Is there really any trust left with Hilton after they’ve been devaluing for years and even got rid of the breakfast benefit?

Andre

Assuming you guys will reassess the value of a Hilton point now that this is going on.

loungeabuser

Why does anyone want to show any loyalty at all to Hilton or Marriott?
When Amex devalues, I’m out of the hobby.

Fathiss

Didn’t Amex just devalue when Hilton did since they’re a transfer partner?

loungeabuser

Anyone transferring MR to Hilton deserves to die on my sword…..oh sorry, I’m watching season 4 of The Last Kingdom.

Fathiss

At the hotels the blog speak to there is good value transferring to Hilton. For March 18-19 the Contad Maldives is $1290 net or $1600 gross per night. At 120k points that is 1.3 cent per Hilton point or 2.6 Amex MR point. Not bad, but a devaluation since at 95 k Hilton points it gave an Amex value of 3.4 cent per MR point.
There has been value in Amex to Hilton transfers at the high end hotels but it has been greatly devalued.

Loungeabuser

There’s always an outlier one can use to make Hilton look good. Two points: 1) I’ve stayed at Conrad Maldives in an overwater bungalow for $385 per night so I’m sure I can do better than $1290.
2) Every time I look for a redemption at a hotel where I want to go, the nights are astronomically priced. Dynamic pricing = no loyalty
3) Maldives will bore you to tears

Ok so that’s 3 points. Hilton devalued my two points.

Fathiss

I’m not trying to make Hilton look good. I’m not a fan. I’ve stayed at the Conrad Maldives as many point enthusiasts have. It’s not a big deal. I was not bored to tears but I was bored nonetheless.
But my point is AMEX was devalued when Hilton devalued at the top end. The top end was the only place one could find transfer value. So it hit Amex when it did it on top tier properties.
Those $385 Conrad Maldives days I think are gone or available so selectively they’re of little value.

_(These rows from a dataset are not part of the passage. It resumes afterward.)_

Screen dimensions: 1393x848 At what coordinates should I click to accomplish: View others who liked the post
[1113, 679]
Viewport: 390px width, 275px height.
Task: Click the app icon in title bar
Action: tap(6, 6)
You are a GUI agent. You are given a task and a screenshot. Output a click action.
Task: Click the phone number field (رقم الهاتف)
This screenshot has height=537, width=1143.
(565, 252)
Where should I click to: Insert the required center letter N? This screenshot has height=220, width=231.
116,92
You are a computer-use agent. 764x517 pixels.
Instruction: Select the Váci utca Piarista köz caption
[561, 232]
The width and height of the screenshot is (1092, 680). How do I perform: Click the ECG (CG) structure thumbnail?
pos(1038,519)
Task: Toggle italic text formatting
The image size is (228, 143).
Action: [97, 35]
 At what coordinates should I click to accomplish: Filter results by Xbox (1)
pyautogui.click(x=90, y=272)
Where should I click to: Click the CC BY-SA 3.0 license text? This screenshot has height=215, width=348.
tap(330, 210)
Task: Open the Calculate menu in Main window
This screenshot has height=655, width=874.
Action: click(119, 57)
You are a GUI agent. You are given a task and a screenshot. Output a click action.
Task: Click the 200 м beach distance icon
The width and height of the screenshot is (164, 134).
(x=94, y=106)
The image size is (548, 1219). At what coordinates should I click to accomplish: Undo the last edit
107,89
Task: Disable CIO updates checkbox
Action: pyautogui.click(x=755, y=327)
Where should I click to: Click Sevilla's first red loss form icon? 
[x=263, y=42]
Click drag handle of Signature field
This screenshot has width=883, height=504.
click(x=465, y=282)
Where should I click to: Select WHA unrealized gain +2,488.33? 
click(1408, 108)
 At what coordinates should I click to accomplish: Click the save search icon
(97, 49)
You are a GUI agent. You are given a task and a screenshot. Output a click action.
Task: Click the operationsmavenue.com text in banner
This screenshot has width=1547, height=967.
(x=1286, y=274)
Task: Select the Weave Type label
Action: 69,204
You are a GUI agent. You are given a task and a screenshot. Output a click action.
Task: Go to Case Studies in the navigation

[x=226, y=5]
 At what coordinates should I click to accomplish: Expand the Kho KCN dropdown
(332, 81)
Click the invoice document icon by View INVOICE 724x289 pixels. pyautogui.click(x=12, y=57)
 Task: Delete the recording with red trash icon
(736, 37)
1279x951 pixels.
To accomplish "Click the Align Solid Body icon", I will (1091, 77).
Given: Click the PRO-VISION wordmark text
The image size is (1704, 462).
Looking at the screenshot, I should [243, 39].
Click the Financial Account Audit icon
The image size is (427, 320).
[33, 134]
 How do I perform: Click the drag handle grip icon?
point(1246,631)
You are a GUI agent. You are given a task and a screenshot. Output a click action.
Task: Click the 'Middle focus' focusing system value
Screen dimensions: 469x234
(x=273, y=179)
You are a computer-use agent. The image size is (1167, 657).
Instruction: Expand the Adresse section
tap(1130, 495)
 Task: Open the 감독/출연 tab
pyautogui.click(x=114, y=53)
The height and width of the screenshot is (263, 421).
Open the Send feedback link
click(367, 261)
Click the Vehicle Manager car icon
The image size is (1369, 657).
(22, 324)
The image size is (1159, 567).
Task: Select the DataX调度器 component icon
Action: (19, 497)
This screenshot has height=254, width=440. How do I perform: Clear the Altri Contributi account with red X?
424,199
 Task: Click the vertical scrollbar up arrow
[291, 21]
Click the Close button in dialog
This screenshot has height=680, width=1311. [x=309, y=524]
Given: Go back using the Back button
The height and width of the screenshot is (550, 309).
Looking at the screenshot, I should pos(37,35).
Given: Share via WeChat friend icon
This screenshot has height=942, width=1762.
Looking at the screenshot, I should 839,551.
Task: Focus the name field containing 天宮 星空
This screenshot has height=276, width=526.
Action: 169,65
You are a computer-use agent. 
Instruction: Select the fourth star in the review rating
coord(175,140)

You might knock a 1/3 off the price during off season, but most the year when people want to travel points are the way to go (in fact even in the off season at 1/3 off it is the way to go and offers value).
I understand you don’t see it as an Amex devaluation but this is a forum to share thoughts with a broader audience. There are many people who will see it as both a Hilton and Amex devaluation when looked at through a different perspective.